Widi terkejut. Diambil menantu?
“Kamu saya jodohkan sama Danang, bagaimana nduk?”
Widi semakin terkejut.
“Danang? Ogah. Mata keranjang begitu, bisa sakit darah tinggi aku.” Kata batin Widi.
“Kok senyum-senyum, mau kan?” bu Ismoyo mendesak.
“Tidak bude, jangan.. Widi masih ingin kuliah..”
“Ya ditunggu lah, sampai kamu selesai kuliah..yang penting kamu mau, nanti aku bicara sama bapakmu.”
“Aduh...” wajah Widi pucat tiba-tiba.
“Ibu, jangan membuat Widi takut. Pertama, Widi dan Danang itu kan saudara sepupu. Kedua, Widi sudah punya pacar. Ya kan Wid?”
Widi menunduk dan tersipu.
“Iya Wid, kamu sudah punya pacar?”
“Bude, Widi hanya belum memikirkannya.”
“Sedih aku ini memikirkan Danang. Kapan mau punya isteri. Pacaran terus nggak ada yang dipilih.”
“Ibu tidak usah terlalu memikirkan Danang. Dia sudah dewasa, nanti kalau sa’atnya tiba pasti dia akan mendapat jodoh.”
Tiba-tiba terdengar mobil memasuki halaman. Handoko menatap kedepan.
“Isteri kamu bukan?”
“Iya bu.”
“Ibu nggak mau rame-rame disini. Ibu mau pamit saja. Tolong panggilkan ibu taksi.”
“Lho, bude kok buru-buru?”
“Bude sudah lama nduk, tolong Han, panggilkan taksi.”
“Miraaah...”
“Ya bapak,”
“Tolong ambilkan ponselku di kamar.”
Ketika Handoko memanggil taksi, Palupi masuk kedalam rumah.
“Eeh, ada Widi... ada ibu juga..” katanya sambil mencium tangan mertuanya.

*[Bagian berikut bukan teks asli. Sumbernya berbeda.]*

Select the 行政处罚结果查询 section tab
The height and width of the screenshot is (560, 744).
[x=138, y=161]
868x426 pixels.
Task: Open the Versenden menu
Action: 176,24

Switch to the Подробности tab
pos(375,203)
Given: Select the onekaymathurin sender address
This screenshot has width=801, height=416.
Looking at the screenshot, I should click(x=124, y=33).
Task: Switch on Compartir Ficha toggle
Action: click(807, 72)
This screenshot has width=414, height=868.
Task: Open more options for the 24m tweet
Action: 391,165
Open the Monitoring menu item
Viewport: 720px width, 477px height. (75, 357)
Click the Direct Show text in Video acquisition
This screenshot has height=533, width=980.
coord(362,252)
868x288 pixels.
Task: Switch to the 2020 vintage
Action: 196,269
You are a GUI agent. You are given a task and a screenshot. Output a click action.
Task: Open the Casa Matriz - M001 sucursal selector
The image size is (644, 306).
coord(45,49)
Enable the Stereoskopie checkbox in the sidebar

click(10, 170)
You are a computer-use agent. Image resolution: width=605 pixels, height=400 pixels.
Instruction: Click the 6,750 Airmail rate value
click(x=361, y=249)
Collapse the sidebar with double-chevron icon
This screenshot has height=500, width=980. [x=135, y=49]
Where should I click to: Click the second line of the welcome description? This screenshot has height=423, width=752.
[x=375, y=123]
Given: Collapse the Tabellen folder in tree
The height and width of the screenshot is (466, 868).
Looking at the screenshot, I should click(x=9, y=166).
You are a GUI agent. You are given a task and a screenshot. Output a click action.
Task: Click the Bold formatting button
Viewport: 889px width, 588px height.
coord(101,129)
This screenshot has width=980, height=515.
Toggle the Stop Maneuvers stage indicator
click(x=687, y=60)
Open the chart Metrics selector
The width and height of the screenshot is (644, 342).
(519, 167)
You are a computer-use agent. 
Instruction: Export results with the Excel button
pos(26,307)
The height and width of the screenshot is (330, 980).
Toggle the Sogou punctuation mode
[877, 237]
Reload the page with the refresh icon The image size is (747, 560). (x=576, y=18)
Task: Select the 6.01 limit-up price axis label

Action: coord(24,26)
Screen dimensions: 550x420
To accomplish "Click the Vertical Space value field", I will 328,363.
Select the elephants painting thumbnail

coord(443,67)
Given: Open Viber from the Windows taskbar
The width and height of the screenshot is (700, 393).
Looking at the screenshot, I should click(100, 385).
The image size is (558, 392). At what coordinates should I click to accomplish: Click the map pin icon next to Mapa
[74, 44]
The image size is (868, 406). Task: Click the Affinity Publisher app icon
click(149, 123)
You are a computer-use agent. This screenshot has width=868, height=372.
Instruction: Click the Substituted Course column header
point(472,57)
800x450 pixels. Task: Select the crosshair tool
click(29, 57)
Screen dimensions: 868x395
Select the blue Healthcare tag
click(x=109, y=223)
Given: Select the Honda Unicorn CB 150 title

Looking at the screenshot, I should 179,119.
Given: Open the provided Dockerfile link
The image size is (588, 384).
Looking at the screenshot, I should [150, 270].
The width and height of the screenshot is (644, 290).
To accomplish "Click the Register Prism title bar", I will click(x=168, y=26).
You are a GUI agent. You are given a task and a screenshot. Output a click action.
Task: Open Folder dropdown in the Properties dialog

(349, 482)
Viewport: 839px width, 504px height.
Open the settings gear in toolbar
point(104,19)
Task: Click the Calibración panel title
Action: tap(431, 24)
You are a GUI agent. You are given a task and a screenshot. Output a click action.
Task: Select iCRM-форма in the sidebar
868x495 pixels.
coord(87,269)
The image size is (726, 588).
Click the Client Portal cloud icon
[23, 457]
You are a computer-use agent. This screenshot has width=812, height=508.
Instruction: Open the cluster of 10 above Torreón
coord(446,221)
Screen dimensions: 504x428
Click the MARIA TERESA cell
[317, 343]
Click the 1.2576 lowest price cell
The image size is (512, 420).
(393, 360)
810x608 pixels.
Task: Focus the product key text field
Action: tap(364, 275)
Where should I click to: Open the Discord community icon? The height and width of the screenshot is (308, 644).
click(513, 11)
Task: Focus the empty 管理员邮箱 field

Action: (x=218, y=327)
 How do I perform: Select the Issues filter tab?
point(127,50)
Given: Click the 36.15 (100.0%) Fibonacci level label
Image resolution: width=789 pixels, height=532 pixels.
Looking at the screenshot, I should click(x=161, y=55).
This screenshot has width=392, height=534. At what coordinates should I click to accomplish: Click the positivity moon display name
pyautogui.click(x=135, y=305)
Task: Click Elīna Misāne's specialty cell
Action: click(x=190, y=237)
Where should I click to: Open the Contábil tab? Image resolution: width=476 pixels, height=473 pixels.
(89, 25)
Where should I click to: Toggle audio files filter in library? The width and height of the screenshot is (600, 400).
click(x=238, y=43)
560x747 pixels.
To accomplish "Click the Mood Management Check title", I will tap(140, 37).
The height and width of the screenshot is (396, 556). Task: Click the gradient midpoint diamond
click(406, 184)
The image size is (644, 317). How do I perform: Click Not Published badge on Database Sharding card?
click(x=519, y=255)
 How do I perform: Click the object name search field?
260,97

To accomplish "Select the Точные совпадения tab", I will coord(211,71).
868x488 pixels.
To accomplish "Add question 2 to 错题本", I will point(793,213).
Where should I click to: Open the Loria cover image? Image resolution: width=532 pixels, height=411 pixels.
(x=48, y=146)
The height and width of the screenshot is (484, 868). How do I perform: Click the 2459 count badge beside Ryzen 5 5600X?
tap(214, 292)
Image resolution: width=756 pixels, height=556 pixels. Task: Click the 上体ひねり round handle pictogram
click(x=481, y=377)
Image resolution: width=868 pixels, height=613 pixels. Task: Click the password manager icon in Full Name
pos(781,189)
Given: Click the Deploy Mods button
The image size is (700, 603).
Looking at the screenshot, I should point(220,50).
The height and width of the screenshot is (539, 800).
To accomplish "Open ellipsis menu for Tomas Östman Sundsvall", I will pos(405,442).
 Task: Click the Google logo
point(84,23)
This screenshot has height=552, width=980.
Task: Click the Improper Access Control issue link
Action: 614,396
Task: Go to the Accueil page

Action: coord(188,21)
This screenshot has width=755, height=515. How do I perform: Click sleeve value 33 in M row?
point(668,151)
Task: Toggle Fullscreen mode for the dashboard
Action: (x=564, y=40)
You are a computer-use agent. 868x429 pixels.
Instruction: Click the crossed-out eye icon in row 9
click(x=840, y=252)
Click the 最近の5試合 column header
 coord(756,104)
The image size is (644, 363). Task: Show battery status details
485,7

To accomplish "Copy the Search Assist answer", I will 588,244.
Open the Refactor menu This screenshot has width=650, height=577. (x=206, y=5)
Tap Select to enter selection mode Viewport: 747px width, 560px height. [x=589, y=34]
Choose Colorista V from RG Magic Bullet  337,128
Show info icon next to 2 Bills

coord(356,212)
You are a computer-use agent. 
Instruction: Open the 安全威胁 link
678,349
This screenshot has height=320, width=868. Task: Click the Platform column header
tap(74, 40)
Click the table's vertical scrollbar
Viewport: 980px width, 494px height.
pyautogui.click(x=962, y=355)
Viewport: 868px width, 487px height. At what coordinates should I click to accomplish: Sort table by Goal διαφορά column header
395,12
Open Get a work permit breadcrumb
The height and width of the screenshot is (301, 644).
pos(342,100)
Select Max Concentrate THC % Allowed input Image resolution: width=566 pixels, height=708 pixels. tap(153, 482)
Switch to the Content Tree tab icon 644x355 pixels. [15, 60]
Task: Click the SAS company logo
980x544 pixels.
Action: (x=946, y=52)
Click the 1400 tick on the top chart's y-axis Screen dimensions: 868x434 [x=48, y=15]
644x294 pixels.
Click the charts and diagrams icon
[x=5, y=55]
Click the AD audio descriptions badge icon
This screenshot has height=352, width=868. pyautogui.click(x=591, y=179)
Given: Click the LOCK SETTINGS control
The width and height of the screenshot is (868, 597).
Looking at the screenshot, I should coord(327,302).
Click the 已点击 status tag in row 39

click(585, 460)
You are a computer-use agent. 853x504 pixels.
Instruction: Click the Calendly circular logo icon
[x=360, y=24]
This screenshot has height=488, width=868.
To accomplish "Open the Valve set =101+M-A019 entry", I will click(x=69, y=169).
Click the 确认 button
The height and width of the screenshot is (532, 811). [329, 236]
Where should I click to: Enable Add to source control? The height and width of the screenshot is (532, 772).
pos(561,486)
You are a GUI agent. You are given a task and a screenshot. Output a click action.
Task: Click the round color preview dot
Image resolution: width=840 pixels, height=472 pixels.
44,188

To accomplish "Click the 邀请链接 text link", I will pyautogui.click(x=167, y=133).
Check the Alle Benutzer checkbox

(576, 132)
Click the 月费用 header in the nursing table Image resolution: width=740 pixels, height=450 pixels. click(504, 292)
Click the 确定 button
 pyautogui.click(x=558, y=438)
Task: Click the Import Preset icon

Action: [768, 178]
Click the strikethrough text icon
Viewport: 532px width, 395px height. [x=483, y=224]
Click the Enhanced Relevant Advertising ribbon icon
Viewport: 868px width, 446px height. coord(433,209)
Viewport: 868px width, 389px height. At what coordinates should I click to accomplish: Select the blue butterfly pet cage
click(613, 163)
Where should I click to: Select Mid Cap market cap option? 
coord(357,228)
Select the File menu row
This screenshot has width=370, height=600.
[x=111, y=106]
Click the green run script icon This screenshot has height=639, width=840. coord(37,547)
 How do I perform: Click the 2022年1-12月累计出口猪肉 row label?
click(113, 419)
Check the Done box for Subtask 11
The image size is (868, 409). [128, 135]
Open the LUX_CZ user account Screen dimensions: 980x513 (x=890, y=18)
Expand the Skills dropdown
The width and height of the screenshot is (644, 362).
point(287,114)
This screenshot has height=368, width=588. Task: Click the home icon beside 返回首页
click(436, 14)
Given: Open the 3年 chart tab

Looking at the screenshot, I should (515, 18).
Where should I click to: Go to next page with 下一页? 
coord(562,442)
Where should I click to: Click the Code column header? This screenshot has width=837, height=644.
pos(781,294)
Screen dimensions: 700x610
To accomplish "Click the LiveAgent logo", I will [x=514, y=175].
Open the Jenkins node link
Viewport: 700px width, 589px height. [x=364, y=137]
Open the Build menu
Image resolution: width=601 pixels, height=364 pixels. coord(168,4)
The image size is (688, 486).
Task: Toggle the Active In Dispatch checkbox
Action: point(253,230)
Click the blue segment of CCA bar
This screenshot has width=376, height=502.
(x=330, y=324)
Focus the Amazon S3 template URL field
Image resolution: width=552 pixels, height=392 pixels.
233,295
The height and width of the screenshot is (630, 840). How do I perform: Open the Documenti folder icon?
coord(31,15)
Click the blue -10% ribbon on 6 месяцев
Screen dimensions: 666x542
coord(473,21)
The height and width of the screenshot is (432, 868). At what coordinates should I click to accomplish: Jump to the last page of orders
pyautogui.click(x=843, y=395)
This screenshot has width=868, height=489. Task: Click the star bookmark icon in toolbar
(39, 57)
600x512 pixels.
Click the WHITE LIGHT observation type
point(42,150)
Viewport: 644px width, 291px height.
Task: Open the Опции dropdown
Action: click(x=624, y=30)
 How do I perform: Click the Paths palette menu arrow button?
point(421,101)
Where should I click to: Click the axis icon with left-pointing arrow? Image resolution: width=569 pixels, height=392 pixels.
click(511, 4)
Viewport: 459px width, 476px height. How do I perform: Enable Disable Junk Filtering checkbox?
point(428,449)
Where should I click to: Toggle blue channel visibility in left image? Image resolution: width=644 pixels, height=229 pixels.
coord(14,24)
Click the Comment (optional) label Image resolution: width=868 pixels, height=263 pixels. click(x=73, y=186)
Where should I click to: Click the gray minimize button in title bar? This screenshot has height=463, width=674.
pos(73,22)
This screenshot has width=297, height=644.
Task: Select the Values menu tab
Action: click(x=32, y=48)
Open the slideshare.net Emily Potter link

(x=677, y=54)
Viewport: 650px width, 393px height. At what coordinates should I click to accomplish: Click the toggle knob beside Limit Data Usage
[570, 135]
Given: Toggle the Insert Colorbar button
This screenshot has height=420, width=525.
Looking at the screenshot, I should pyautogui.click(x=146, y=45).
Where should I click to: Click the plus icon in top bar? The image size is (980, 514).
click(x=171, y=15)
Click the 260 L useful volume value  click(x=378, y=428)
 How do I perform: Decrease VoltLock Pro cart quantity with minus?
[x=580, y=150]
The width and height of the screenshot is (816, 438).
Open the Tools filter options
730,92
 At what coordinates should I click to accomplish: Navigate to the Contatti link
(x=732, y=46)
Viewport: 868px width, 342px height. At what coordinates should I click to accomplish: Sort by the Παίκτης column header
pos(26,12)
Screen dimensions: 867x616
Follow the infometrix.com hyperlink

Bu Ismoyo membiarkannya. Ditatapnya Palupi dengan wajah cemberut.
“Darimana kamu ?”
“Dari.. belanja bu..”
“Belanja dimana ?”
“Cuma dekat situ bu..”
“Bukannya kamu tadi bersama-sama dengan teman-teman kamu ?”
“Apa?”
“Makan di restoran dekat Ngapeman ?”
“Oh, iya bu.. kebetulan tadi ketemu teman, lalu diajak makan.”
“Ibu, taksinya sudah datang.”
“mBook.. ayo pulang,” teriak bu Ismoyo lalu simbok tergopoh kedepan.
Palupi mengantarkan mertuanya sampai naik keatas taksi, sementara Widi juga bersiap pamit pulang.
“Kok pulang sih Wid, kamu kan baru saja datang?”
“Tadi cuma mampir mas,” kata Widi yang sebenarnya merasa akan ada suasana panas dirumah itu.
“Wid, besok datanglah kemari, aku mau minta tolong.”
“Minta tolong apa mas?”
“Aku ingin memakai kruk saja .. tidak kursi roda. Rasanya aku sudah semakin kuat kok. Maukah mengantar? Sekalian aku kontrol ke dokter.”
“Tidak sama mbak Palupi?”
“Sama kamu saja, naik taksi. Aku pengin ngobrol. Jam berapa pulang kuliah?”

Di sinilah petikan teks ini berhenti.